FARMINGTON CORNER

A continuing tale of life in the boonies

No. 277

Welcome to Farmington – now go home

FARMINGTON – "Welcome to Farmington, home of the Tigers" screamed bright orange letters on a huge black rubber doormat at the entrance to Farmington High School.

A knot of people, drawn from Dover and Somersworth, Rochester and Barrington, kept glancing balefully down at this sentence, and then tugging on the handle of a locked school door with increasing despair.

The good folks of Cocheco River Watershed Coalition, for it was they, would periodically send small scouting parties to the rear of the school, hoping, perhaps, to catch a janitor on a quick cigarette break. But, no luck.

A particularly enterprising member of the Coalition even drove downtown to ask a police officer for help in gaining admittance to the school, but because this group was just too darned middle-class to force the lock, the police didn’t seem interested.

Thus the scheduled monthly meeting of the river watch, which rotates between Rochester, Dover and occasionally Farmington, went ahead on a grassy knoll near the school, under increasingly darkening skies.

Mr. Ramgunshoch, who, by happenstance, was in the neighborhood to check up on the efficiency of Garbology Roger Belanger, stopped out of curiosity to regard the al fresco affair, and immediately had a sheaf of minutes from the previous Coalition meeting thrust upon him.

"Hmm! The pH slope of the Cocheco on 6/8 at 11-Cch was 96.7 while the DO was 9.54 mg/L at a water temperature of 16.1 degrees centigrade," muttered Ramgunshoch, eyeing a VRAP graph, and shaking his head in mock concern.

He had read stuff like this before in a book called The Third Policeman written by Flann O’Brien.

But there was an excuse for O’Brien. He was a satirist. These people, dangerously camped out near a large metal flagpole with a lightning storm fast approaching, were deadly serious.
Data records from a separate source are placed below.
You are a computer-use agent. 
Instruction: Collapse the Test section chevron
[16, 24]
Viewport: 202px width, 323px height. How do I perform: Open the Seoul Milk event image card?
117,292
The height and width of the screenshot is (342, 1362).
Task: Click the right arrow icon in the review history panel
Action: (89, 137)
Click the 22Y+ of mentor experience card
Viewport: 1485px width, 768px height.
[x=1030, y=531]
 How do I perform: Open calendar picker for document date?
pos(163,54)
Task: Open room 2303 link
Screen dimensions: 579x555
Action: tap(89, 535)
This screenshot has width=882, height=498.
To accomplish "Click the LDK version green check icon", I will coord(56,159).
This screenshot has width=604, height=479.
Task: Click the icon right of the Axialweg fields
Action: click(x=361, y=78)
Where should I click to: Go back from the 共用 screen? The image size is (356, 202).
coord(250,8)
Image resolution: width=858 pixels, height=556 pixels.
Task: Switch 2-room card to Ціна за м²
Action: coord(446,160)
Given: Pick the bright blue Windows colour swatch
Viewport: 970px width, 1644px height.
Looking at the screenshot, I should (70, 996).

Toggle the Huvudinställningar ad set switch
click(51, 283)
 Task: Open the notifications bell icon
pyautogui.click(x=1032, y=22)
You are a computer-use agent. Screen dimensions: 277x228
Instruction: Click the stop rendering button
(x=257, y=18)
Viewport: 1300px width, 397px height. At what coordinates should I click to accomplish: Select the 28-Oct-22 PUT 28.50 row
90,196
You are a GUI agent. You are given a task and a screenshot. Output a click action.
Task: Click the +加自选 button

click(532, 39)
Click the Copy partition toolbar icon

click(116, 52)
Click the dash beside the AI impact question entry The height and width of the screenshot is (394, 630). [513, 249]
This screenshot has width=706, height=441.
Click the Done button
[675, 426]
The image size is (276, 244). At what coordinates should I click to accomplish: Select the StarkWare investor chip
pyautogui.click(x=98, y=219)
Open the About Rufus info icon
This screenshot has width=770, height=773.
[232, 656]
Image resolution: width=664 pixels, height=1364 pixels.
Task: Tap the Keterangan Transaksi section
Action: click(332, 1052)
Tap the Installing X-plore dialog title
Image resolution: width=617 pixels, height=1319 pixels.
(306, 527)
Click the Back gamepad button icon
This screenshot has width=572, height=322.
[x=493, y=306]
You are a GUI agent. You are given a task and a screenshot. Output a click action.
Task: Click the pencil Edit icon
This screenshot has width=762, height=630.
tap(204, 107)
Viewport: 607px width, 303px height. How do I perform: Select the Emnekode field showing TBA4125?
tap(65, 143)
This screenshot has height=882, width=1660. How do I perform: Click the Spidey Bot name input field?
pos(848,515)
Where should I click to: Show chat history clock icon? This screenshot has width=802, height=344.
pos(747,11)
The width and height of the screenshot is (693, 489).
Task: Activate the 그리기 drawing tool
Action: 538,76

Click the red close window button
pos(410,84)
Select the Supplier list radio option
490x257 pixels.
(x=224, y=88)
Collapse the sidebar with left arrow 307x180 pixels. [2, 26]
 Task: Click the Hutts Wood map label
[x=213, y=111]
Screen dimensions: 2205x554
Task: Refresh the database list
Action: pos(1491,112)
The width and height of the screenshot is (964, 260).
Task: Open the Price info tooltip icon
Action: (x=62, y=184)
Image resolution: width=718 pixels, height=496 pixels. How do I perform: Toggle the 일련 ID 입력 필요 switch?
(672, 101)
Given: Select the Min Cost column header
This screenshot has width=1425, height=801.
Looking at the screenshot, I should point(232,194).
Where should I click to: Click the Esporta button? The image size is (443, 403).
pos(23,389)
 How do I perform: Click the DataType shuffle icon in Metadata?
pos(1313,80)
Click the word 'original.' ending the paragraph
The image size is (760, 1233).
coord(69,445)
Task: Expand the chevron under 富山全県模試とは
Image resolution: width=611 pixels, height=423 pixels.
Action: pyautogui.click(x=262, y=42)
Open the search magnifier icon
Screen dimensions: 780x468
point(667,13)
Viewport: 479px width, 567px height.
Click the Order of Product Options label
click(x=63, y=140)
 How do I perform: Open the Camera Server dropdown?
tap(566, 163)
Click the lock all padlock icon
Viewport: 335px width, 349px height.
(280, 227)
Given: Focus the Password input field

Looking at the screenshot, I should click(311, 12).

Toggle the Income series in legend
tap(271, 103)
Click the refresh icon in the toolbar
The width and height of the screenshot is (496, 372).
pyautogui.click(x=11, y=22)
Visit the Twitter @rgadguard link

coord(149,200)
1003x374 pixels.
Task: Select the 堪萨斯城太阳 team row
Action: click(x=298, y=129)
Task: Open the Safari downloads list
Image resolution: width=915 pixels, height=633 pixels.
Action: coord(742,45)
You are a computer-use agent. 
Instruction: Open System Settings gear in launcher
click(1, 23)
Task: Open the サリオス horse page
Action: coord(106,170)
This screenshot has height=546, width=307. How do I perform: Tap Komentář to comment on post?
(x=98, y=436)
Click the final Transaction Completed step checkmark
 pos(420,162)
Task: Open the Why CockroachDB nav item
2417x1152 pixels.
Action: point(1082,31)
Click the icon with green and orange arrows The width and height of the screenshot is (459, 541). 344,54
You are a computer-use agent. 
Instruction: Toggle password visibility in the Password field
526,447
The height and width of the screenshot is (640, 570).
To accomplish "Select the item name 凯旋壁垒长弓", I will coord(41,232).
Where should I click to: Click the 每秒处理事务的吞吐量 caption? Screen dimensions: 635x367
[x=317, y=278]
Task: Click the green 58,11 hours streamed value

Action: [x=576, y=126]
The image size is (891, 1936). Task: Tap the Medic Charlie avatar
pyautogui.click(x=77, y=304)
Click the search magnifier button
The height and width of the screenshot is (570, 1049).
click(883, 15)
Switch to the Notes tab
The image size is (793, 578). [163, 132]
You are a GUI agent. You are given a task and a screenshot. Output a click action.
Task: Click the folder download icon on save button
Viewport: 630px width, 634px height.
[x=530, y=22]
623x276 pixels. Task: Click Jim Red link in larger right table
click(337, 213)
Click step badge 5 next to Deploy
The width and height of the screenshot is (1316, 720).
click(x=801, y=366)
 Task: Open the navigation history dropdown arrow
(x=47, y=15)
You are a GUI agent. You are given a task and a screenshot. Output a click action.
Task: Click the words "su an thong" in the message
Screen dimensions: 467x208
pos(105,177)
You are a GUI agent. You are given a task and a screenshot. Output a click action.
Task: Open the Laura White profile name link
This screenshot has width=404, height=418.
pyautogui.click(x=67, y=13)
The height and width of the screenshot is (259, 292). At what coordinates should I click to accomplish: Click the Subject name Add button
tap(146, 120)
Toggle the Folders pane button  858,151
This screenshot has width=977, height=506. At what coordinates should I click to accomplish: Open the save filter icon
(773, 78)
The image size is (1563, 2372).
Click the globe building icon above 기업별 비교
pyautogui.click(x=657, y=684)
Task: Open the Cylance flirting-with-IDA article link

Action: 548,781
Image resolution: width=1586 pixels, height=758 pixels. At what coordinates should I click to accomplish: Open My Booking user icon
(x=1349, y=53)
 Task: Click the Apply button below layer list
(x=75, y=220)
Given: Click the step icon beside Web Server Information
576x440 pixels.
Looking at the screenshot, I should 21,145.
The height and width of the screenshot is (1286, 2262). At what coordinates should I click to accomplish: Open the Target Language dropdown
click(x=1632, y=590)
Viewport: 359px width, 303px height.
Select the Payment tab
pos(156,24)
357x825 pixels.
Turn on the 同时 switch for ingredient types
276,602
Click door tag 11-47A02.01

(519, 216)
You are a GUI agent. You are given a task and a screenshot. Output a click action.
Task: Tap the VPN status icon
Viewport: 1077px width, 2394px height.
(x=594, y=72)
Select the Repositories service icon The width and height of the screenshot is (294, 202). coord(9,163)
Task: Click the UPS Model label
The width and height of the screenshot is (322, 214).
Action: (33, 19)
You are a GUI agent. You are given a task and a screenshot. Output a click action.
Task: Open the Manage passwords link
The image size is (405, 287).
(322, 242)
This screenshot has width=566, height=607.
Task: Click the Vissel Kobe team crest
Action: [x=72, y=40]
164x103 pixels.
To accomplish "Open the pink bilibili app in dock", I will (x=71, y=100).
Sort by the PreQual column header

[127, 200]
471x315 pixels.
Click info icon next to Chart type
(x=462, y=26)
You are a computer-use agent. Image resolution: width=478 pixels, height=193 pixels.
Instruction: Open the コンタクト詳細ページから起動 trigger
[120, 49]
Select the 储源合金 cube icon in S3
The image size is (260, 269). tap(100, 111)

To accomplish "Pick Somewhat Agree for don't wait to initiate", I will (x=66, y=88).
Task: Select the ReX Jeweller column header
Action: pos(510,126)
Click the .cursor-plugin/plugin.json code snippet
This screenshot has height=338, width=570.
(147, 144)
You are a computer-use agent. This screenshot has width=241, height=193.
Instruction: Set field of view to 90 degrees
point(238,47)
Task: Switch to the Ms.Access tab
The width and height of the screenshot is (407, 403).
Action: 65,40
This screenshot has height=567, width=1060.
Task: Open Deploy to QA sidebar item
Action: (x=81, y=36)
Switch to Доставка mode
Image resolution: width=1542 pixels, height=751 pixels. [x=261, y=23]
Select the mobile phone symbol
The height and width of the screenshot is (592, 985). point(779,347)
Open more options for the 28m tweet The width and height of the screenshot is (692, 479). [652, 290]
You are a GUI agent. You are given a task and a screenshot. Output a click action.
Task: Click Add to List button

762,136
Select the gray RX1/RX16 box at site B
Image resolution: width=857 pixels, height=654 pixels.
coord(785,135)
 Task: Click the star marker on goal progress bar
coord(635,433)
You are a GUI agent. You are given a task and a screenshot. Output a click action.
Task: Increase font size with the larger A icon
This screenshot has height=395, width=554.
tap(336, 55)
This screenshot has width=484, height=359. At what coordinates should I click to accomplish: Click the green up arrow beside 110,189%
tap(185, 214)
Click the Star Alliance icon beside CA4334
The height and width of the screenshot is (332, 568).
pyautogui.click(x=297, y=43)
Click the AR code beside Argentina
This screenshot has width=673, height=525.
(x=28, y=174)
"Do you know who has a key?" one of the group on the grass asked Ramgunshoch. The man was armed with an ultra-modern small cell phone and, incongruously, a dog-eared yellow phone book.

Ha! The gift of minutes, thought Ramgunshoch, had been a ploy calculated to draw him in, so that he might relinquish the name of building supremo Rodney Mooers

Ramgunshoch adopted a pose of serious thought.

"It’s Rodney something," he responded helpfully. "Rodney … Rodney … is it to do with cows? Rodney, Rodney, naw … now ah’m thinkin’ heath bogs … Naw, but it’s Rodney something. By the way, that metal flagpole might be a bad spot to be near shortly.

The members of the Cocheco River Watershed Coalition scuttled back under the scant cover of the school doorway, to be reminded, once more, of the locked building’s garish, but misleading, welcome.

A notary public from their midst, extracted legal seals and documents, and, on her knees, stamped a $20,000 state grant, just before the first claps of thunder and lightning bolts sent the river buffs scurrying for their cars.

A sudden blast of wind whisked a sheet of impenetrable umho/cm conductivity measurements out of Ramgunshoch’s hand and away over the baseball field.

"Roger’ll snag that the minute the storm goes by, wherever it lands," thought Mr. R., confidently, as he headed back for River Road. "Ah just hope he disnae think it’s an Osama Bin Laden blueprint for terrorizing Farmington.